“The circus arrives without warning. No announcements precede it. It is simply there, when yesterday it was not. Within the black-and-white striped canvas tents is an utterly unique experience full of breathtaking amazements. It is called Le Cirque des Rêves, and it is only open at night.”
Celia Bowen, daughter of a magician, is bound into a duel at a young age. She grows up learning how to magically fuse her sliced fingers back together and turn jackets into birds and back again—an illusionist, only it isn’t an illusion. Marco, an orphan, is picked up by a man in a gray suit and bound into a lifelong competition against Celia. The arena—Le Cirque des Rêves.
The Night Circus drew me in from the very start. I started the novel late one Friday night and finished it Saturday afternoon. The novel follows a wide array of characters, all involved in and interconnected to Le Cirque des Rêves. The two main characters, Celia and Marco, are the masterminds behind the circus. But there are stakes that neither magician knows exists, and they find themselves falling in love and creating a series of dangerous consequences for the circus performers as well as the patrons.
Erin Morgenstern weaves a beautiful world in The Night Circus. The novel moves from person to person, picking up at different moments in time, from the conception of the circus until the final act of the magicians duel between Marco and Celia. The split narratives work very well, flowing together so I was fully present in each person’s story without being caught up in the one before. Throughout the book, there are one to two page sections that lead the reader through a circus tent, as if on a tour.
Morgenstern manages to combine just the right amount of explanation with description, leaving me wanting a little bit more but satisfied nonetheless. When I read about the circus, I was transported through clouds; I could smell the ocean and feel the sand, I could feel the cold of the ice garden. In short, I was impressed.
When it comes to the characters, I was pleasantly surprised. The romance between Celia and Marco has a slow burn, but it eventually gets hot enough to burn both of them. Their romance was not the focal point of the novel, but a part of the overall story that naturally evolved without feeling forced. The beauty of the two main characters and their rawness wasn’t expanded upon as much as I would have really liked (Celia’s father slitting her fingertips open so that she could heal them, the man in gray leaving Marco alone for a large majority of his life), but the hints of it made the characters that much more flawed and wonderful for it.
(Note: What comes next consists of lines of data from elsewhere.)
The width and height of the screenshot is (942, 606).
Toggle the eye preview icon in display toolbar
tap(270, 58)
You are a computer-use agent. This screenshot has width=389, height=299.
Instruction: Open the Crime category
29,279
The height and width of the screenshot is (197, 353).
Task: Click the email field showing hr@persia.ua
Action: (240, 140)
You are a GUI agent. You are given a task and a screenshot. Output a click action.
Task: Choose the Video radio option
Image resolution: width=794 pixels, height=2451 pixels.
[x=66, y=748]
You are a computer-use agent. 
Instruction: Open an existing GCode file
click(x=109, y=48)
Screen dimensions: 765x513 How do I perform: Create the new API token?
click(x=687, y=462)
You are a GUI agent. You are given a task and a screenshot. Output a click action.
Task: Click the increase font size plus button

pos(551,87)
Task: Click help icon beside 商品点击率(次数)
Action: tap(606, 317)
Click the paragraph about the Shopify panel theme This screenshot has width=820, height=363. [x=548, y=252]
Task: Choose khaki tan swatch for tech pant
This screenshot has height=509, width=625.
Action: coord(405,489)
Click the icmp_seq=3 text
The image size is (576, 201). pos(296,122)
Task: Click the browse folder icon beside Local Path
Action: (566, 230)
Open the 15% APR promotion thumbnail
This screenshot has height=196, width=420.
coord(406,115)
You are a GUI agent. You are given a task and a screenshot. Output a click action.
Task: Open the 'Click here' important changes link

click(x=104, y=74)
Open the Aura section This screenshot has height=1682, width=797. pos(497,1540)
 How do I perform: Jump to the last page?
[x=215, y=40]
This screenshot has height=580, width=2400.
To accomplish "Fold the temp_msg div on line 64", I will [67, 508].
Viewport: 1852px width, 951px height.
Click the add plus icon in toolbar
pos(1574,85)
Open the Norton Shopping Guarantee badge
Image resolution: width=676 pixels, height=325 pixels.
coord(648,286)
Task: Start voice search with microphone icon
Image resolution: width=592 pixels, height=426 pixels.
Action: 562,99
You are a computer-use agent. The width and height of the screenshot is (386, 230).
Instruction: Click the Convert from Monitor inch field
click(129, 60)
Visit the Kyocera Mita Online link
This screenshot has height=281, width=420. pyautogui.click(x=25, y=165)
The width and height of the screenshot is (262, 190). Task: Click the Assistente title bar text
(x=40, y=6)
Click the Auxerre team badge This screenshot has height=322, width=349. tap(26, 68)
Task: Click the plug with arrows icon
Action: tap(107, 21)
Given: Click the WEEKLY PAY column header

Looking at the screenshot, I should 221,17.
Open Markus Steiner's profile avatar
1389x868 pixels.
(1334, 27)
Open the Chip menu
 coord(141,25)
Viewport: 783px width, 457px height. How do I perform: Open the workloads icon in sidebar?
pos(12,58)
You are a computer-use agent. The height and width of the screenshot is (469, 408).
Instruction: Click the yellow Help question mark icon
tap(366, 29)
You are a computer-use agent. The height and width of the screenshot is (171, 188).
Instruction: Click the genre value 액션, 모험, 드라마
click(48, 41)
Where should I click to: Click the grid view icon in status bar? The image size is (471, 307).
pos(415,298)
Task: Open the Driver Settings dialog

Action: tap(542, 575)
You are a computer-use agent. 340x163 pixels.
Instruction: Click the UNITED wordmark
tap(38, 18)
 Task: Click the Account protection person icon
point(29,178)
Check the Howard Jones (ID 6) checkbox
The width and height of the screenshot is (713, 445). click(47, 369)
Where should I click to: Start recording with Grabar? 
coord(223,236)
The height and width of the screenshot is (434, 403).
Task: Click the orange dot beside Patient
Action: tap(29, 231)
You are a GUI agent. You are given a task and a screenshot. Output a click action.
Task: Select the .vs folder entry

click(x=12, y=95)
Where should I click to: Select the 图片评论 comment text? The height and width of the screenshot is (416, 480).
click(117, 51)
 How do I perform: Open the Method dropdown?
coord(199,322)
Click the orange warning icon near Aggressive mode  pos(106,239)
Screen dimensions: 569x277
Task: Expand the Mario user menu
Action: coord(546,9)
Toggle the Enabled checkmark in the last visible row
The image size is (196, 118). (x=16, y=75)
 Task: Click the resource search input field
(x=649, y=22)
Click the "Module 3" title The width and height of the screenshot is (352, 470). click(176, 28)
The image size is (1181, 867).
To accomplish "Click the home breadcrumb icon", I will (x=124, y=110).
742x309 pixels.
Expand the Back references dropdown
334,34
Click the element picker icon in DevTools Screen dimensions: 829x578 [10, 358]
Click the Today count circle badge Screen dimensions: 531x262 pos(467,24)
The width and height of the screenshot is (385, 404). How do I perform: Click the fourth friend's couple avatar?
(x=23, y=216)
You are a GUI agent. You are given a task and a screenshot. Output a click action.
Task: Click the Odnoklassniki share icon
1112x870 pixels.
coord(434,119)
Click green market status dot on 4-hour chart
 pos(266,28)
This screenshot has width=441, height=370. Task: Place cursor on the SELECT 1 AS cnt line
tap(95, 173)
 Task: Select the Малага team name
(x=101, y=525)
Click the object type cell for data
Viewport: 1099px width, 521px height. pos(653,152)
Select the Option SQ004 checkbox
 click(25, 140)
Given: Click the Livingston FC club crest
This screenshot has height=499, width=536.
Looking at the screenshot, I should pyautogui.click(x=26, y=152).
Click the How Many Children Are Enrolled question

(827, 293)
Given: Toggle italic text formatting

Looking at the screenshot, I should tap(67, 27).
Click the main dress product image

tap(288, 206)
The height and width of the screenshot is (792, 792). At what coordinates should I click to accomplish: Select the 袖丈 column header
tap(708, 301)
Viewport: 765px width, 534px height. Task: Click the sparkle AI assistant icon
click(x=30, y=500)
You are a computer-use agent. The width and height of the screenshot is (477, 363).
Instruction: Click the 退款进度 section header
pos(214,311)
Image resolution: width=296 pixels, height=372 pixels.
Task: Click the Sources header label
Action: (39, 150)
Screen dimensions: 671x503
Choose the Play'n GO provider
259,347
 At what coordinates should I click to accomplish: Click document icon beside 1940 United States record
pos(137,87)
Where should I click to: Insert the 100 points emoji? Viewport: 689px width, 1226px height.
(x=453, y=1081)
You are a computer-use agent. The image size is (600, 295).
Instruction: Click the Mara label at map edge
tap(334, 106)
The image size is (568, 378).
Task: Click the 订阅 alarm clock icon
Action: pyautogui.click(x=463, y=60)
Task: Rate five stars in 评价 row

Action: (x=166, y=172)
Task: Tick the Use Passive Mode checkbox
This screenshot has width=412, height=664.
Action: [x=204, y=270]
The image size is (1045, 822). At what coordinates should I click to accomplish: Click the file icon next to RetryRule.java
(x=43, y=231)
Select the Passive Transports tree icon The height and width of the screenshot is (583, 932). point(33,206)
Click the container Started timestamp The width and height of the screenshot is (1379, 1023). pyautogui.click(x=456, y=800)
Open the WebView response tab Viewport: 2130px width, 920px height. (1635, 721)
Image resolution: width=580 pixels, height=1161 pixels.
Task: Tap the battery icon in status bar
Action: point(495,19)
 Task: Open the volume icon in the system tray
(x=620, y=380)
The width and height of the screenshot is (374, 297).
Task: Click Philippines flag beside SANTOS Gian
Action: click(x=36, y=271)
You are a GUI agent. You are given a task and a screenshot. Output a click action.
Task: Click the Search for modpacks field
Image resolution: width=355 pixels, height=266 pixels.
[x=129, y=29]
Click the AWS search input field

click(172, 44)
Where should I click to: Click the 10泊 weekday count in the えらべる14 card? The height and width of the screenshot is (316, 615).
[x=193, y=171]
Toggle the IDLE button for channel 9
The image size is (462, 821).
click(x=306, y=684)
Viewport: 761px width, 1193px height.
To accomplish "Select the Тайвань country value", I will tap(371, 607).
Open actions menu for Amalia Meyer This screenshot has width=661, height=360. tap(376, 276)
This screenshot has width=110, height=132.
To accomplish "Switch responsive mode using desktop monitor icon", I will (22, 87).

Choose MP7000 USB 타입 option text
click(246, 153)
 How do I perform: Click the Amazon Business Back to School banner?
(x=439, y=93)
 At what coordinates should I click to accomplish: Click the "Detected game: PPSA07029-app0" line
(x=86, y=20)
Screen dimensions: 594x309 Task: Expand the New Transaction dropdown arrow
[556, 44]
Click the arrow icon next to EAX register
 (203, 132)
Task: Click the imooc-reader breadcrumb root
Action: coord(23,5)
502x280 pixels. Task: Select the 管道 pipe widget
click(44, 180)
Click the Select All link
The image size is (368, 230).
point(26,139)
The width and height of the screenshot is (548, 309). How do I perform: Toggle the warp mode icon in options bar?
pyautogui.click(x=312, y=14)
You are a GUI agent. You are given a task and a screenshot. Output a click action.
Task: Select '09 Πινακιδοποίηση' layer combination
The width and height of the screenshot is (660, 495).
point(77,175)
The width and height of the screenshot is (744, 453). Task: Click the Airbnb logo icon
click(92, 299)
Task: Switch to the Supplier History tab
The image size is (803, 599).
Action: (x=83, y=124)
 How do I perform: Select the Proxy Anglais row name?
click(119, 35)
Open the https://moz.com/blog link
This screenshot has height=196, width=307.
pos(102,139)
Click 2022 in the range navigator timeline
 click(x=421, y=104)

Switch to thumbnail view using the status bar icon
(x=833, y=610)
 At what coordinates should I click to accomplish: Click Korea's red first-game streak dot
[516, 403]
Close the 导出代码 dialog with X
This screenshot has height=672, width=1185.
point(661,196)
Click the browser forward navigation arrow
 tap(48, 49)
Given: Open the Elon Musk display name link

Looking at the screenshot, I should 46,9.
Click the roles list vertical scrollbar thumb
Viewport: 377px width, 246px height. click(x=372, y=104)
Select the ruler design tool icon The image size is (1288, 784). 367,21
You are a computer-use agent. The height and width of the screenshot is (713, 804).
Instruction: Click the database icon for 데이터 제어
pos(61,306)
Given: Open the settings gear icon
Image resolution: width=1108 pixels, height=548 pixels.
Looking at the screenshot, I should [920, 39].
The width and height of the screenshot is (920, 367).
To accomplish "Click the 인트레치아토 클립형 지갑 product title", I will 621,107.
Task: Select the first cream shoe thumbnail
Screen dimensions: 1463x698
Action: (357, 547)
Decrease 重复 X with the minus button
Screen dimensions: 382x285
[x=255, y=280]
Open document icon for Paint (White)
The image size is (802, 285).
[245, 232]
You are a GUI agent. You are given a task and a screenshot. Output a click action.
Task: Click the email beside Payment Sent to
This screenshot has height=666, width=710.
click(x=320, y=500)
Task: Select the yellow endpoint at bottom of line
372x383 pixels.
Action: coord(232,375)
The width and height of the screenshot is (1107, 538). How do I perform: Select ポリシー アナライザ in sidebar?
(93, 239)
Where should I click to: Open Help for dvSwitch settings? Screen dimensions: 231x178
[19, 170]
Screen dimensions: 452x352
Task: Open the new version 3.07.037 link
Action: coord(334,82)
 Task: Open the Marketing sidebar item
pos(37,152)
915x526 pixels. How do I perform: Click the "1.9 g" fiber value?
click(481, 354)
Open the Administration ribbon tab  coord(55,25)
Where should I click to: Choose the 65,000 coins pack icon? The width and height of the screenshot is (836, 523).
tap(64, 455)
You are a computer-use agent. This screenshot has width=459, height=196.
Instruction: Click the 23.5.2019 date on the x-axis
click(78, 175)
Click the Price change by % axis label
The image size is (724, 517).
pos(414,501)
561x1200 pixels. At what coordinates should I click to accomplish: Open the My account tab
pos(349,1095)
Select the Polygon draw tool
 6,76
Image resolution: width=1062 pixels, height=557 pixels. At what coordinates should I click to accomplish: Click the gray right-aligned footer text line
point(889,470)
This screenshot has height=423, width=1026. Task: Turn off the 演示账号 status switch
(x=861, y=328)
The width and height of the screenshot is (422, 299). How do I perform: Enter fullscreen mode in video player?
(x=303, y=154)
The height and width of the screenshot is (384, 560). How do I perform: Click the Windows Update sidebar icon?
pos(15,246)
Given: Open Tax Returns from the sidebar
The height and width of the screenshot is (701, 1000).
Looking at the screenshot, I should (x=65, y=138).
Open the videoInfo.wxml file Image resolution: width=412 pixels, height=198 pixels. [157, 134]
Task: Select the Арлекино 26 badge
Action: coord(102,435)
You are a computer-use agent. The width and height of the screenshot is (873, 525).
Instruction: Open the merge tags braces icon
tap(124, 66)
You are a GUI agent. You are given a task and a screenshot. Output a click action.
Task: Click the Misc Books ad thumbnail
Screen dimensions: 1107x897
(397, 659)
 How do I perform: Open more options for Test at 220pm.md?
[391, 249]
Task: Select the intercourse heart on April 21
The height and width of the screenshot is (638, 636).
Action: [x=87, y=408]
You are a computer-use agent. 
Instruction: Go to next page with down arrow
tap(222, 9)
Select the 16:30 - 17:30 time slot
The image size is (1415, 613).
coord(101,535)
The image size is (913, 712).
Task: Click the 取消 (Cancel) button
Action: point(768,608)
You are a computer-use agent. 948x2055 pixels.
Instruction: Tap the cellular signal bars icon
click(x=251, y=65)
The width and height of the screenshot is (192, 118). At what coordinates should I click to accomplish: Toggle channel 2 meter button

Celia and Marco aren’t the only characters that Morgenstern worked magic with, either. The book features tales of all of the performers in the circus, the group who works the circus behind the scenes, many beautiful characters. There are, in fact, about 15 main characters (a few too many, yes, but I didn’t notice the abundance of them while I was reading, only when I had to write a review). The character’s stories are just vague enough to make us feel like we might know them, but they are never fully revealed, leaving the perfect amount of mystery. Despite that Celia and Marco seem to be the main characters, there are so many other characters that held my heart just as tightly as they did, with their own stories and their own endings.
The mood and atmosphere are the key pieces that make this novel what it is, not character development or even the (slightly slow) plot. Several reviews complained of one-dimensional characters, but I didn’t find that to be the case (remember to read between the lines). The slow pace and lack of action can easily put some people off—but if you are a lover of magic and of dreams, give this one a shot.
Written on 12th February 2014 by Vanessa.